To enable HDInsight to access the Hopsworks Feature Store, you need to set up a Hopsworks API key, add a script action and configurations to your HDInsight cluster.

Prerequisites

A HDInsight cluster with cluster type Spark is required to connect to the Feature Store. You can either use an existing cluster or create a new one.

Network Connectivity

To be able to connect to the Feature Store, please ensure that your HDInsight cluster and the Hopsworks Feature Store are either in the same Virtual Network or Virtual Network Peering is set up between the different networks. In addition, ensure that the Network Security Group of your Hopsworks instance is configured to allow incoming traffic from your HDInsight cluster on ports 443, 3306, 8020, 30010, 9083 and 9085 (443,3306,8020,30010,9083,9085). See Network security groups for more information.

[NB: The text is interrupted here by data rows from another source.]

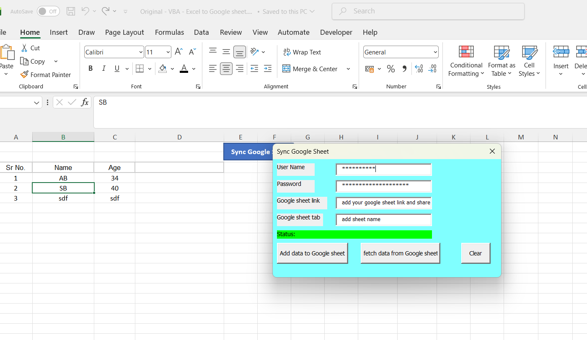587x340 pixels.
Task: Apply Bold formatting
Action: (x=91, y=69)
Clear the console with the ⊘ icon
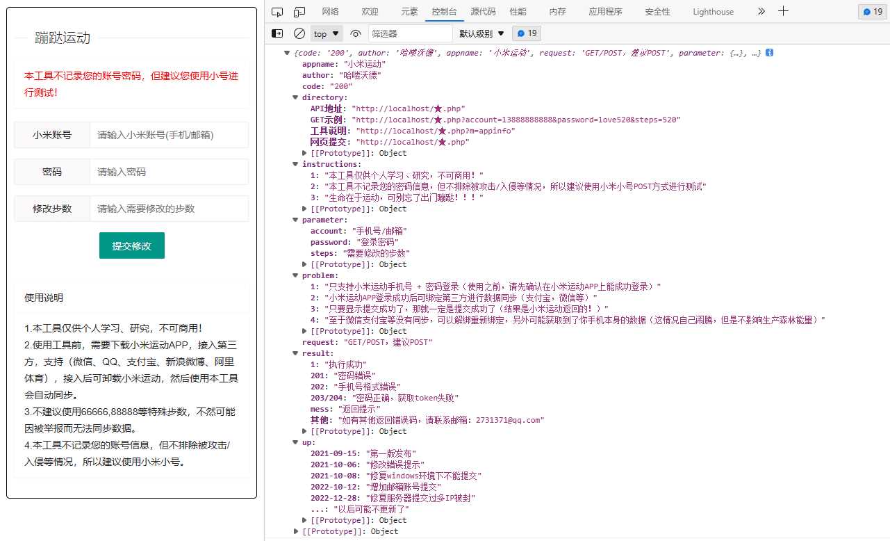Screen dimensions: 890x541 click(x=299, y=33)
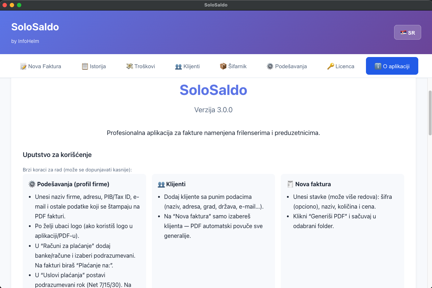
Task: Click the gear icon on the Podešavanja card heading
Action: click(x=32, y=184)
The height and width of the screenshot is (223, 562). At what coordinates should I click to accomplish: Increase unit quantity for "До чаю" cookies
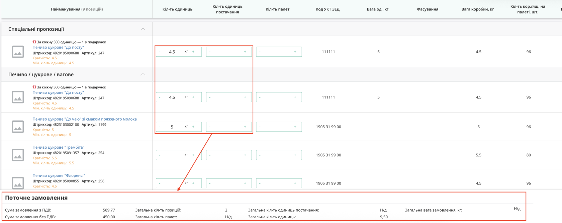[193, 127]
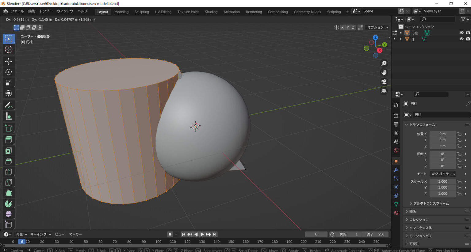
Task: Select the Move tool
Action: pyautogui.click(x=9, y=61)
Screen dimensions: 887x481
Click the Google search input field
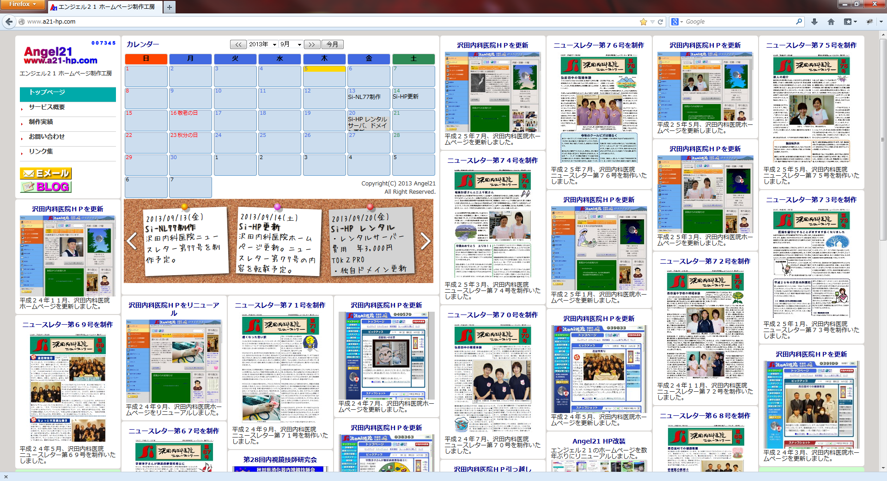click(x=738, y=22)
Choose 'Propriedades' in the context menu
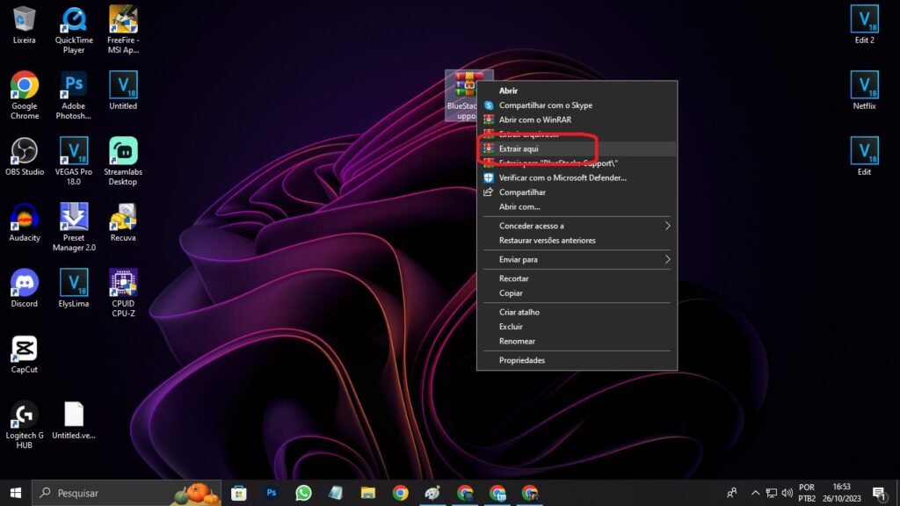 [522, 360]
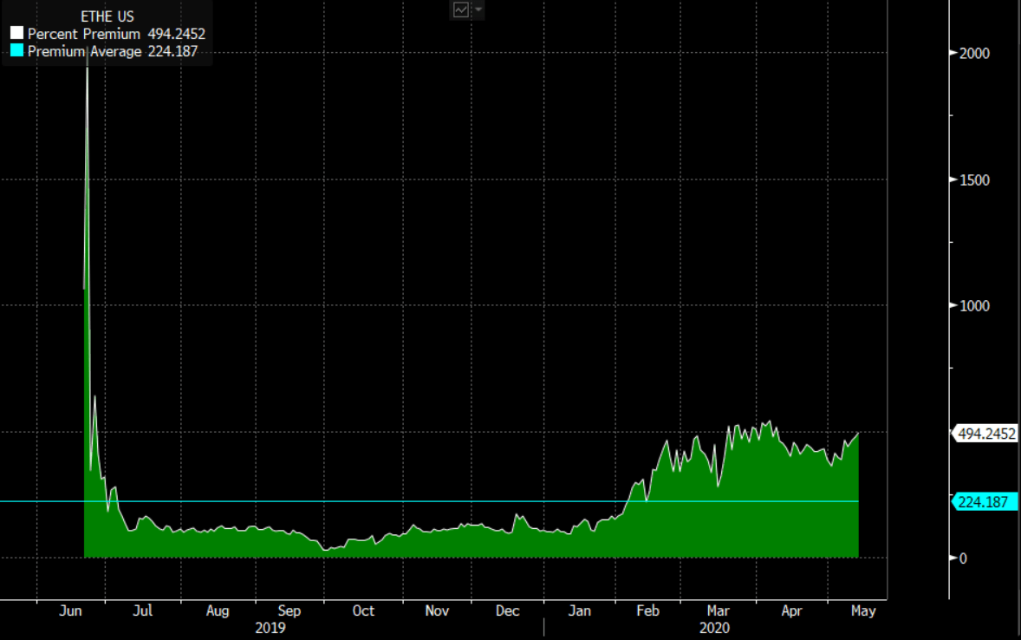The width and height of the screenshot is (1021, 640).
Task: Click the Oct label on the time axis
Action: pyautogui.click(x=363, y=611)
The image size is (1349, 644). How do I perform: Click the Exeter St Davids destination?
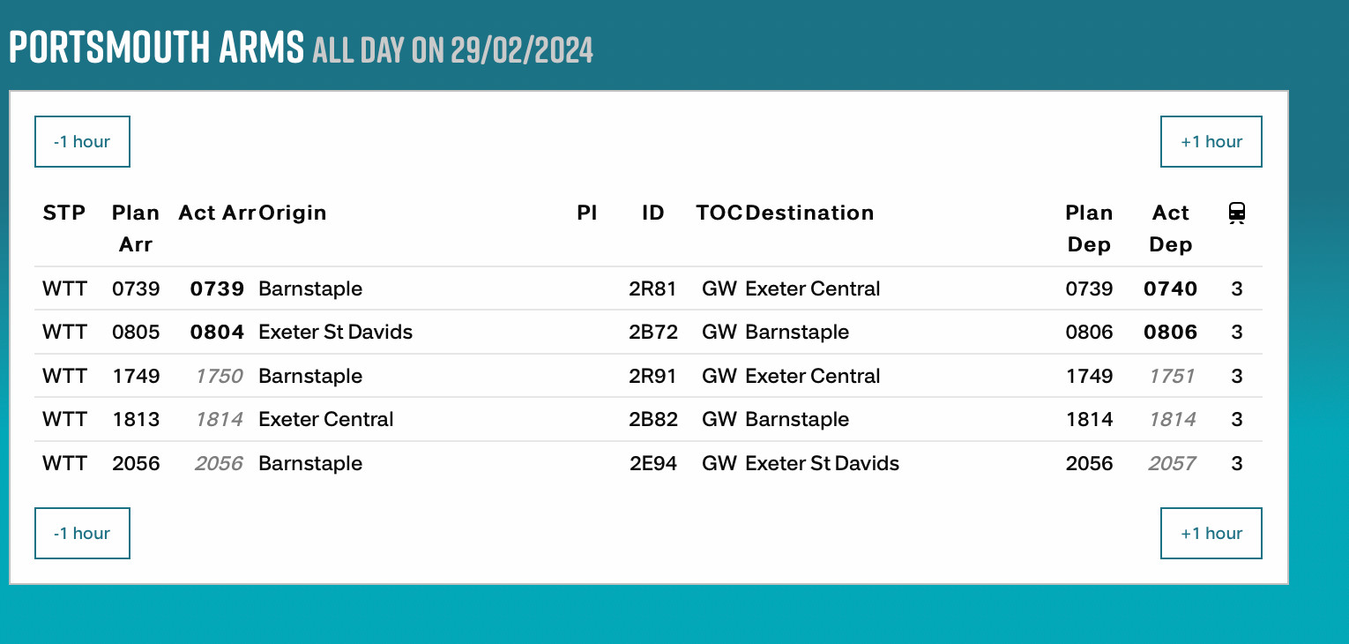(822, 463)
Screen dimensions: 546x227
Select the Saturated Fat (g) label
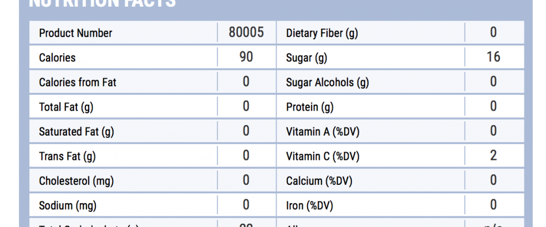pos(76,132)

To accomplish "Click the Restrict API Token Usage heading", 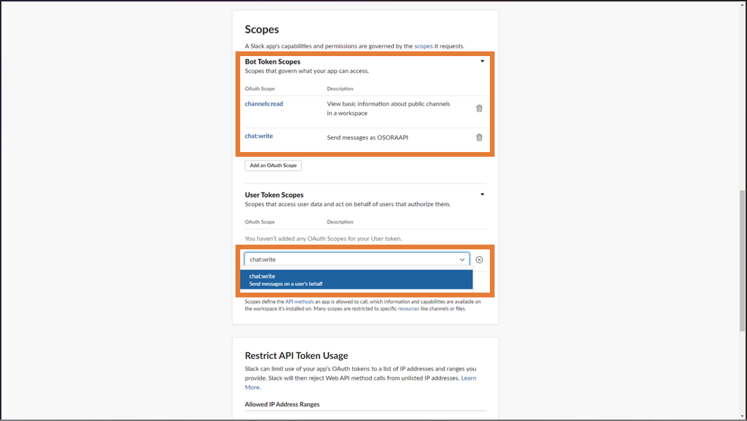I will point(296,355).
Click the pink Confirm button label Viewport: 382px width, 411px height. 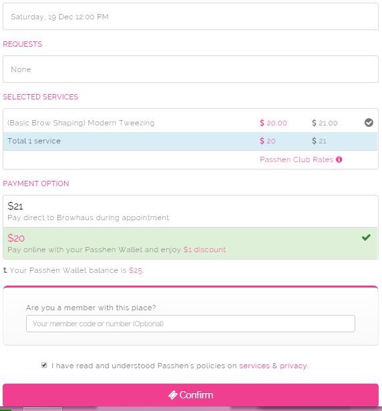click(196, 395)
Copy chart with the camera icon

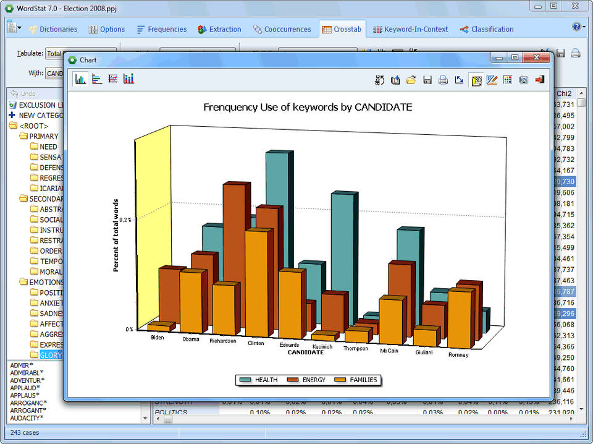coord(523,80)
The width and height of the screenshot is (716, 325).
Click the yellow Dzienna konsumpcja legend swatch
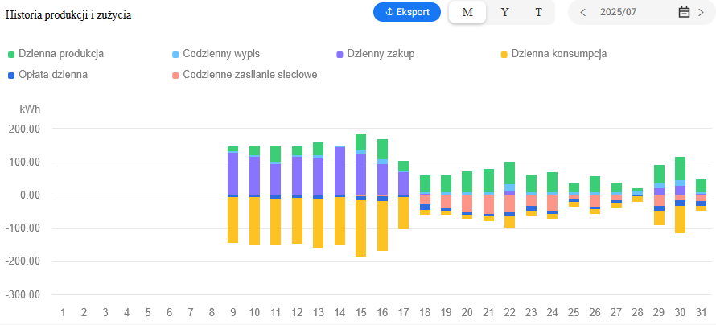click(x=504, y=55)
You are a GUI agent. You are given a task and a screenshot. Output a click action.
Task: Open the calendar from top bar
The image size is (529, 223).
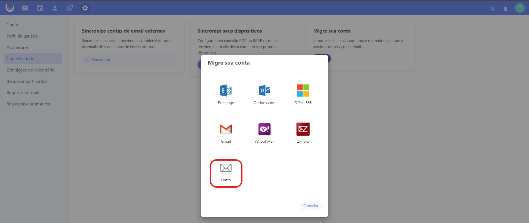(40, 8)
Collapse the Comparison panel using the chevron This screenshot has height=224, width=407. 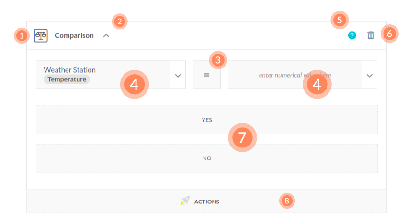[x=106, y=35]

Step 1: Set up a Hopsworks API key#

For instructions on how to generate an API key follow this user guide. For the HDInsight integration to work correctly make sure you add the following scopes to your API key:

  1. featurestore
  2. project
  3. job
  4. kafka

Step 2: Use a script action to install the Feature Store connector#

HDInsight requires Hopsworks connectors to be able to communicate with the Hopsworks Feature Store. These connectors can be installed with the script action shown below. Copy the content into a file, name the file hopsworks.sh and replace MY_INSTANCE, MY_PROJECT, MY_VERSION, MY_API_KEY and MY_CONDA_ENV with your values. Copy the hopsworks.sh file into any storage that is readable by your HDInsight clusters and take note of the URI of that file e.g., https://account.blob.core.windows.net/scripts/hopsworks.sh.

The script action needs to be applied head and worker nodes and can be applied during cluster creation or to an existing cluster. Ensure to persist the script action so that it is run on newly created nodes. For more information about how to use script actions, see Customize Azure HDInsight clusters by using script actions.

Matching Hopsworks version

We recommend that the major and minor version of the Python library match the major and minor version of the Hopsworks deployment.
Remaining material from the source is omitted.